Ils sont conseillers d'insertion et de probation. Nous les avons rencontrés sur les marches du Palais de Justice d'Aix, le 10 février dernier, lors de la manifestation qui a rassemblé magistrats, avocats, policiers, et, justement, conseillers du SPIP. Nous avons voulu en savoir plus sur leur métier et sur les causes de leur protestation. Parce que la réinsertion des détenus nous parait un problème majeur, nous les avons interrogés... Deux d'entre eux travaillent à la Maison d'Arrêt de Luynes, la troisième, en milieu ouvert.

* En quoi consiste votre mission?

- Globalement c'est la lutte contre la récidive, la prise en charge de toutes les personnes condamnées, soit à la prison, soit à une peine alternative à la prison, avec toutes les mesures qui peuvent exister en milieu ouvert: Sursis avec mise à l'épreuve, Travaux d'Intérêt Général, Liberté Conditionnelle...

- Moi je travaille en milieu ouvert.
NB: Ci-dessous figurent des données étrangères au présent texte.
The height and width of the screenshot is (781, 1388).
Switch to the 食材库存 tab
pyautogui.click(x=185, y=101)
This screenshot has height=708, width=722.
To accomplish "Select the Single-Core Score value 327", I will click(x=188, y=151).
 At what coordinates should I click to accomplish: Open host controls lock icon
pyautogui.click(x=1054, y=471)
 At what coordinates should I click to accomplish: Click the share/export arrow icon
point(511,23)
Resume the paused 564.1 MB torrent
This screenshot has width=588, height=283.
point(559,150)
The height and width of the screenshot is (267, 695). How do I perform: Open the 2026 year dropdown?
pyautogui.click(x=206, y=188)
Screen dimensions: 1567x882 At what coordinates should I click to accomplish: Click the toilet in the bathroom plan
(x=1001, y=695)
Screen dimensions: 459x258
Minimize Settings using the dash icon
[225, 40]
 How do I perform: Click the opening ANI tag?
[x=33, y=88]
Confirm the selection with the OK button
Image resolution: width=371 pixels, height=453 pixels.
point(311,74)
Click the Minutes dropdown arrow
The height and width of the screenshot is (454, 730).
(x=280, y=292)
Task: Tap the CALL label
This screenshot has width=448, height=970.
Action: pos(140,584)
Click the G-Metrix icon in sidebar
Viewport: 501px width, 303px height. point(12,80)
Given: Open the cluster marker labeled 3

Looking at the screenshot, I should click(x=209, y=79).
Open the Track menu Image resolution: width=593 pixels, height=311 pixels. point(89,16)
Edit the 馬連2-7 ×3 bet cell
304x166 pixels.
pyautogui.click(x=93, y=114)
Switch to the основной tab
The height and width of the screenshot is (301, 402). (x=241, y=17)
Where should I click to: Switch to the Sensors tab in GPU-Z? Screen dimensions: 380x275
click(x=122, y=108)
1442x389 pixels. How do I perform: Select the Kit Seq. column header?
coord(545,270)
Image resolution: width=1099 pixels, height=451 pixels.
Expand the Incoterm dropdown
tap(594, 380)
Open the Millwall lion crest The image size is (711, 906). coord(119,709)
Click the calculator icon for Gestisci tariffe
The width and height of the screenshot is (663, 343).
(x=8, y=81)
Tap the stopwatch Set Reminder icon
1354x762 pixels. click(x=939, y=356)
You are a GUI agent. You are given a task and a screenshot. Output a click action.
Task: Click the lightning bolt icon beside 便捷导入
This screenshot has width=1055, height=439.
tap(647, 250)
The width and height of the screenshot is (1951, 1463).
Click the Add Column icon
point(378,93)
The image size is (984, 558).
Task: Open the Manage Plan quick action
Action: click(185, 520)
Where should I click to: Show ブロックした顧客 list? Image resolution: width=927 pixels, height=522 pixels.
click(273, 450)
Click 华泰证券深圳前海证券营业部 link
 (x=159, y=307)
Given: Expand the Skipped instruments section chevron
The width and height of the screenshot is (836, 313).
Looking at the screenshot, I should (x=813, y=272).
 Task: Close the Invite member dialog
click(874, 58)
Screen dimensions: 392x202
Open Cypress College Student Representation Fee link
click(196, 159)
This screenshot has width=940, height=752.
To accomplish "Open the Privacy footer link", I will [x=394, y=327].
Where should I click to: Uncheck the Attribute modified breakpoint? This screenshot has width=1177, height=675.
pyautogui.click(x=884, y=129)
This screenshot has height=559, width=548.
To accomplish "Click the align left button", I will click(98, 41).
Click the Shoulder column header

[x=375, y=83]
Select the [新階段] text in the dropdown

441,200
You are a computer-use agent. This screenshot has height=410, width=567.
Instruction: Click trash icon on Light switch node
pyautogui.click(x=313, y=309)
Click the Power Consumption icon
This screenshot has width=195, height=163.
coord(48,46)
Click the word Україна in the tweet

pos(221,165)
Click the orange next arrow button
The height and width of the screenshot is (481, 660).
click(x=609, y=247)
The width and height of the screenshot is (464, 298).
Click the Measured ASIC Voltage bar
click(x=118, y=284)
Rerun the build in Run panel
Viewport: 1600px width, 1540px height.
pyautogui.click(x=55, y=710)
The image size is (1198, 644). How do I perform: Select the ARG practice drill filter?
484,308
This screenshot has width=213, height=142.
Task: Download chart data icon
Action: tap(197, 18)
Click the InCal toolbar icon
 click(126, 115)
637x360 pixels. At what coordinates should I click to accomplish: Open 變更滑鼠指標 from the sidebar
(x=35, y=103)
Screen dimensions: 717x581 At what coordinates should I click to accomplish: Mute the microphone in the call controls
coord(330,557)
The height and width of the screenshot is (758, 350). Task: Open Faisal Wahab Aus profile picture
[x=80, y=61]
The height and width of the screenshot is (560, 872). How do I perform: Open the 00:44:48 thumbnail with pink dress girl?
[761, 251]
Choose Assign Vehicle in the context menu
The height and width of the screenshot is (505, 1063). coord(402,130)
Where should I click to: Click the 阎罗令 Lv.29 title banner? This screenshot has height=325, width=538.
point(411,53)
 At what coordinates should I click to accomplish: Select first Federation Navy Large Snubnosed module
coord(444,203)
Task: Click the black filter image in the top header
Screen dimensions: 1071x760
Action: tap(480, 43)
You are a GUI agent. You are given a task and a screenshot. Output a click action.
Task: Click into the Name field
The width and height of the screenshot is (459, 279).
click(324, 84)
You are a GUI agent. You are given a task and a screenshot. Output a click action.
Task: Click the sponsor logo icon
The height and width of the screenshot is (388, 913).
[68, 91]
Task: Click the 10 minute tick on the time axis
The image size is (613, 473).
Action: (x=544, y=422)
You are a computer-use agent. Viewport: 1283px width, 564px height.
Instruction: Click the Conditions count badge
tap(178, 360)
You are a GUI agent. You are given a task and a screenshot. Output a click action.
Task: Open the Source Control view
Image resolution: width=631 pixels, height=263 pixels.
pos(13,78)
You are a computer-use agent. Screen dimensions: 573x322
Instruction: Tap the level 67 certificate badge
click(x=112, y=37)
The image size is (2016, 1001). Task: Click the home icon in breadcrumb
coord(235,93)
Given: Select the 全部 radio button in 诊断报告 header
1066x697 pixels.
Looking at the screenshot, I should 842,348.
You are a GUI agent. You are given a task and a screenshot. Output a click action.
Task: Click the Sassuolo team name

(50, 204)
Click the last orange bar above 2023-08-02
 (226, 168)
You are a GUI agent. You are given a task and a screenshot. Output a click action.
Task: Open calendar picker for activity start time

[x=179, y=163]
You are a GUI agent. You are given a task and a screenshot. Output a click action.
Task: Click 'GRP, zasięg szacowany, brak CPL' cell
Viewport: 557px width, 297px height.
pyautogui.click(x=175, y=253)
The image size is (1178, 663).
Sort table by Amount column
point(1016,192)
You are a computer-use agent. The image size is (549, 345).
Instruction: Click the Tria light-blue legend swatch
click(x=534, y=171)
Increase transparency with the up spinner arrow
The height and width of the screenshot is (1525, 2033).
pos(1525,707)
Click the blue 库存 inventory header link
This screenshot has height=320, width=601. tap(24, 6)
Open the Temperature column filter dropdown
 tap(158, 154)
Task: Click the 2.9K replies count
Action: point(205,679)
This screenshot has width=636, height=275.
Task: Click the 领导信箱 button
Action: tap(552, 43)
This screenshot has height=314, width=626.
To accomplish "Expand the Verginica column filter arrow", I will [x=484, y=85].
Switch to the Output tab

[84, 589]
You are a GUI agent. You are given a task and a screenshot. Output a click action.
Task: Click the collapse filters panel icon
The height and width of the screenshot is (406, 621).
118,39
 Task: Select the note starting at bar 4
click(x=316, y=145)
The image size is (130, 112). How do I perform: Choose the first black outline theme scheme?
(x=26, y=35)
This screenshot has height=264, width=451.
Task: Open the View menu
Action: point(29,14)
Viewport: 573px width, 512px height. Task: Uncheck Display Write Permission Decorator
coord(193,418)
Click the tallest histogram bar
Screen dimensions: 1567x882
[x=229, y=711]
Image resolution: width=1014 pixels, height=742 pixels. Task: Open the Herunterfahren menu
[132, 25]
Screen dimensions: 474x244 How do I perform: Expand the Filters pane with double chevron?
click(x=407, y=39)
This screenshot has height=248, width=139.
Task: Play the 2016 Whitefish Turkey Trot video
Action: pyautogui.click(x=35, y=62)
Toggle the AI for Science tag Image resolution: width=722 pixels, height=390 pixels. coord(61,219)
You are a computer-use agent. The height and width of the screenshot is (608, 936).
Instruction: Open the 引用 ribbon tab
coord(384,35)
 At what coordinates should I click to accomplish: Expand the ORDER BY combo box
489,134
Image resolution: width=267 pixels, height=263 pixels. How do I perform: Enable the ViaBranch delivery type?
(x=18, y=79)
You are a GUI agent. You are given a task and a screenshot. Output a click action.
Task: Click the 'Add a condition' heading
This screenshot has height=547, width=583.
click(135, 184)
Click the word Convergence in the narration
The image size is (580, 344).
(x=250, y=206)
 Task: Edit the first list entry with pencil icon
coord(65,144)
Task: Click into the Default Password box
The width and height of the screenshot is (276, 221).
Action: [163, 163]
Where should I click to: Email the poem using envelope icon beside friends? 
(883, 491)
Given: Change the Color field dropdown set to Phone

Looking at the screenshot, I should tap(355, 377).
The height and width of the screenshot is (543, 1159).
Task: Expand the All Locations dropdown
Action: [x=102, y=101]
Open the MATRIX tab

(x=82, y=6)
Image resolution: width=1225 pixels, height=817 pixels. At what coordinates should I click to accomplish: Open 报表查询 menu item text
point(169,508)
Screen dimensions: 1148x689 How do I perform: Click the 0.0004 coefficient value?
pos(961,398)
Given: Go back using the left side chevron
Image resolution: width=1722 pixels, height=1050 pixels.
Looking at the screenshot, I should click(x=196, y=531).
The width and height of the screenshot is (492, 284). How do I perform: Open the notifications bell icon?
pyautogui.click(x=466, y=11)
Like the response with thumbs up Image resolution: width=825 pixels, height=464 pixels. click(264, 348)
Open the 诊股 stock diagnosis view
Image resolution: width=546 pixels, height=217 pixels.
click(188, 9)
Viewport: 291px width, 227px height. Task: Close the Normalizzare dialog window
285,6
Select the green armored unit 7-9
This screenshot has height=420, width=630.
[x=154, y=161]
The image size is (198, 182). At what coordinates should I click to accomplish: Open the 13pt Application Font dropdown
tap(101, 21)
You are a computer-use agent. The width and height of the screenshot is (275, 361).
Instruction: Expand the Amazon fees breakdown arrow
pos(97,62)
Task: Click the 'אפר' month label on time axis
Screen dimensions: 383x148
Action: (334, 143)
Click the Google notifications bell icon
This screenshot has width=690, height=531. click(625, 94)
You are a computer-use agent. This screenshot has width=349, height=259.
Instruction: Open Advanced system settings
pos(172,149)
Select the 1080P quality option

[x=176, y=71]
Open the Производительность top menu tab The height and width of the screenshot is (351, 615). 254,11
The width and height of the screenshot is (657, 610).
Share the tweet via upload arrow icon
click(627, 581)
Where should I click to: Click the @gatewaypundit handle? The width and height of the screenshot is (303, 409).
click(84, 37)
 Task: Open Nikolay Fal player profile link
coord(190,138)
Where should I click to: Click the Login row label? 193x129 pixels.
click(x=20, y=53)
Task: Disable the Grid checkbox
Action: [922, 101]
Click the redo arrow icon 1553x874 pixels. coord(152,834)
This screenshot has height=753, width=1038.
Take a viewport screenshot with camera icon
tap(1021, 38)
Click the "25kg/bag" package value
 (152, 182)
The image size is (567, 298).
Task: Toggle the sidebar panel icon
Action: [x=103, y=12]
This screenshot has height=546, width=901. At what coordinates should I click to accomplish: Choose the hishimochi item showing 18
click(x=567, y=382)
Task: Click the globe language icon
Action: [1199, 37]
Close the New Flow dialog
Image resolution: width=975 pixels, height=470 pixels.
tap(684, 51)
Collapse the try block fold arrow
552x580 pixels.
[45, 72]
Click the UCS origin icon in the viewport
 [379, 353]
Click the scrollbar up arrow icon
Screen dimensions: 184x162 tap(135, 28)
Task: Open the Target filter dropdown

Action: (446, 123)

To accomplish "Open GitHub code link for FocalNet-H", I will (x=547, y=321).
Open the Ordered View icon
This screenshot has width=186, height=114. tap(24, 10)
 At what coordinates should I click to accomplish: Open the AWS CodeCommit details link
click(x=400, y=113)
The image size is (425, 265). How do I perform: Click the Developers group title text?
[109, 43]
On est chargé de la surveillance pour des personnes en fin de peine et considérées encore comme dangereuses, qu'on suit jusqu'à la fin de la peine qui avait été prononcée, dans le cadre de la libération conditionnelle.

- Sur la Maison d'Arrêt de Luynes on est 9 travailleurs sociaux CIP (Conseillers d'insertion et de probation) pour 750 détenus à peu près - une moyenne de 90 détenus par conseiller. Nos missions sont variées : pour toutes les incarcérations (détenus condamnés comme prévenus), le suivi par le SPIP démarre par un entretien en arrivant. On y traite les premières démarches liées à l'incarcération : prévenir la famille, visites, les conséquences de l'incarcération par rapport au travail, à l'hébergement. Il s'agit aussi d'expliquer rapidement le fonctionnement de la maison d'arrêt et de prévenir le risque suicidaire. Après, le suivi est individualisé. Pour les prévenus, la marge d'intervention est relativement faible : relais avec la famille, lien avec l'avocat (la prise en charge et la préparation des jugements se préparent essentiellement avec l'avocat). C'est pour les détenus définitifs que l'intervention du SPIP en milieu fermé est la plus importante : on doit effectuer un travail sur les faits, sur la mise en place des obligations (soins, partie civile), et une préparation à la réinsertion sociale : orientation vers les partenaires (pôle emploi, mission locale, intervenants d'hébergements), à des projets de permission de sorties ou d'aménagement de peine. L'objectif théorique est de préparer la sortie et d'amener le détenu à une réflexion sur les faits... Il faut tout mettre en œuvre pour essayer de construire un projet pour que la personne, quand elle sort, soit dans les conditions les moins difficiles possible.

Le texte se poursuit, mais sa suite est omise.